** begin **
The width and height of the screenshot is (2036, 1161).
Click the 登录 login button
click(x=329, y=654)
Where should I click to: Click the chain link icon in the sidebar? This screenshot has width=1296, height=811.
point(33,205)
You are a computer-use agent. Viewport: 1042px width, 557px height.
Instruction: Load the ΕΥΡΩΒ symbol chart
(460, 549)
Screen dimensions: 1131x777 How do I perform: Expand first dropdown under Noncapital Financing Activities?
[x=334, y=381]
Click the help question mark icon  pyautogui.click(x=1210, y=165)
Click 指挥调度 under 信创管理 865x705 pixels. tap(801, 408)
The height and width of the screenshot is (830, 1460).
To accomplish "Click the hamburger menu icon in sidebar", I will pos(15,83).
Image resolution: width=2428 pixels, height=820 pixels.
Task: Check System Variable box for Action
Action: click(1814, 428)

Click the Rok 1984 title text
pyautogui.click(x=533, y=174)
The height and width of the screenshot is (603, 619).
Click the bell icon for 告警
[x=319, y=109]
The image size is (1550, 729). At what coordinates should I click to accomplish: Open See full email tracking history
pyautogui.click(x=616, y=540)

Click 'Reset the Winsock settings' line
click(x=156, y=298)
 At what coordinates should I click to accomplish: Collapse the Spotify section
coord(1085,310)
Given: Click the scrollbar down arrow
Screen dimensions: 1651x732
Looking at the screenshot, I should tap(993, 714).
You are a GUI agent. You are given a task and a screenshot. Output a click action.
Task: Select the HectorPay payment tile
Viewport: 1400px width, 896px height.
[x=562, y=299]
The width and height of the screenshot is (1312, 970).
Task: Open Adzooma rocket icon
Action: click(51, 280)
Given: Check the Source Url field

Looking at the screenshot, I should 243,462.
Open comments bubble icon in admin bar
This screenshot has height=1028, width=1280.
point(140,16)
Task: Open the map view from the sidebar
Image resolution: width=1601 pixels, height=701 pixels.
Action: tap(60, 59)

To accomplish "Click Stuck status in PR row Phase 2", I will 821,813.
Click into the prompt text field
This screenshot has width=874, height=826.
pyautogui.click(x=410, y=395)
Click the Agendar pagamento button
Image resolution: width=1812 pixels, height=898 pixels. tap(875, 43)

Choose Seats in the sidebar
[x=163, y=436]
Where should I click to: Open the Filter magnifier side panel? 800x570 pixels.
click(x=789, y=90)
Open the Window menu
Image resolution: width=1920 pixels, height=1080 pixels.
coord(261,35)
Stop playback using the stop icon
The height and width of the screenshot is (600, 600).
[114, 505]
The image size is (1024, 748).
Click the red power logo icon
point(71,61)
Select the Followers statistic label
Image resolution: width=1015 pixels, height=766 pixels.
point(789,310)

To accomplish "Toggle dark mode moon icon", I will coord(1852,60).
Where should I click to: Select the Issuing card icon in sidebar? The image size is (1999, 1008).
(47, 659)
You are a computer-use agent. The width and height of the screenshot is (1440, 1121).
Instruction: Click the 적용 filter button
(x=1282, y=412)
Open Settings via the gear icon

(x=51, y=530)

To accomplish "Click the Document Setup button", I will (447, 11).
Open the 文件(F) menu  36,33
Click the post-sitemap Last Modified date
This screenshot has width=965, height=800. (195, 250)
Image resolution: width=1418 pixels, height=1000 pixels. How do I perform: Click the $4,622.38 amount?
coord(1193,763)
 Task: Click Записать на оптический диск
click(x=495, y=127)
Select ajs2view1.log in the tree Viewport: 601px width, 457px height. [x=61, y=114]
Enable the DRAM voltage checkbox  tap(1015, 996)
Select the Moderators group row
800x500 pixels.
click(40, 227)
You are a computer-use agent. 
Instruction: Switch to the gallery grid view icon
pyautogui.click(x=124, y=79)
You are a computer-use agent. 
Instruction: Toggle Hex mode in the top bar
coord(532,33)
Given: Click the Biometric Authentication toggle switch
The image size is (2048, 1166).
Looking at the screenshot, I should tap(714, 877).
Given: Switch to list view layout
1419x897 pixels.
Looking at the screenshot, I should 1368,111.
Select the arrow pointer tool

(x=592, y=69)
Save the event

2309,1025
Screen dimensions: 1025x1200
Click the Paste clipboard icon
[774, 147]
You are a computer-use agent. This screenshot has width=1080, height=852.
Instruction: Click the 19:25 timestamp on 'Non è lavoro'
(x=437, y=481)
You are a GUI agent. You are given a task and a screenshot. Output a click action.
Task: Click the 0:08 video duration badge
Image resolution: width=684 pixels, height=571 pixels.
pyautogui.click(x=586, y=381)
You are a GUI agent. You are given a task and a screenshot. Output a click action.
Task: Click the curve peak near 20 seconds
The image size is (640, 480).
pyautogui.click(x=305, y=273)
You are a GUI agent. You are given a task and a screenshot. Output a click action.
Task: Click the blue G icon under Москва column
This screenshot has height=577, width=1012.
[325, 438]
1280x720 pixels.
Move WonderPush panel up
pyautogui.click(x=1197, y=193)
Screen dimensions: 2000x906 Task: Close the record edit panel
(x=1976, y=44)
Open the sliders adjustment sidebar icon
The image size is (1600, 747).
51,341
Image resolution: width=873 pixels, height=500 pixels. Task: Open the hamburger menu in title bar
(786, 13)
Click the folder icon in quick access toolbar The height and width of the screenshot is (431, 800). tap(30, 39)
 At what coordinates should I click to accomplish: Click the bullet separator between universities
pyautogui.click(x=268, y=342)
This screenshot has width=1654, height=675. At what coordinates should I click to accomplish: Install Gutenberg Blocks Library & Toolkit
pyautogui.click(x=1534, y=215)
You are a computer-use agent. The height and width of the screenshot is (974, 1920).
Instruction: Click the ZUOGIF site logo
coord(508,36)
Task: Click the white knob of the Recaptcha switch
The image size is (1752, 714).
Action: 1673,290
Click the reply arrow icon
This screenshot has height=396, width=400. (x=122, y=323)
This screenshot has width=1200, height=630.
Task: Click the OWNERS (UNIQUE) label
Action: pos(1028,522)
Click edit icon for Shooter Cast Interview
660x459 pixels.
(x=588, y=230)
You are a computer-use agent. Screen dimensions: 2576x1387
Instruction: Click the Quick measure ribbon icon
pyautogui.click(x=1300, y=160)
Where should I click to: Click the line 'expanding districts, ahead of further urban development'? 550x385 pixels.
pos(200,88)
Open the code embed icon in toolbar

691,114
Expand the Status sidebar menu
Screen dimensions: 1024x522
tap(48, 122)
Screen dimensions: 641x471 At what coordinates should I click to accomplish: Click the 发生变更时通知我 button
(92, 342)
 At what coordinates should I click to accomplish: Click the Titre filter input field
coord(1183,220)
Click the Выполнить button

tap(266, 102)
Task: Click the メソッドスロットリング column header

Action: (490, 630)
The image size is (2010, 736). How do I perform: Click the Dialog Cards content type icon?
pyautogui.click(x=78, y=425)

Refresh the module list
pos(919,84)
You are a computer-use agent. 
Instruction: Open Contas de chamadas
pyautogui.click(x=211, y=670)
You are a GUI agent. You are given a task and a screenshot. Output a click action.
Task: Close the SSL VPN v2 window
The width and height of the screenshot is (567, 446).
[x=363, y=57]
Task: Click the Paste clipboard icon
** end **
What is being asked: Copy the material word for word, from its very start through the line that contains "pyautogui.click(x=533, y=174)".

Solution for this exercise:
The width and height of the screenshot is (2036, 1161).
Click the 登录 login button
click(x=329, y=654)
Where should I click to: Click the chain link icon in the sidebar? This screenshot has width=1296, height=811.
point(33,205)
You are a computer-use agent. Viewport: 1042px width, 557px height.
Instruction: Load the ΕΥΡΩΒ symbol chart
(460, 549)
Screen dimensions: 1131x777 How do I perform: Expand first dropdown under Noncapital Financing Activities?
[x=334, y=381]
Click the help question mark icon  pyautogui.click(x=1210, y=165)
Click 指挥调度 under 信创管理 865x705 pixels. tap(801, 408)
The height and width of the screenshot is (830, 1460).
To accomplish "Click the hamburger menu icon in sidebar", I will pos(15,83).
Image resolution: width=2428 pixels, height=820 pixels.
Task: Check System Variable box for Action
Action: click(1814, 428)

Click the Rok 1984 title text
pyautogui.click(x=533, y=174)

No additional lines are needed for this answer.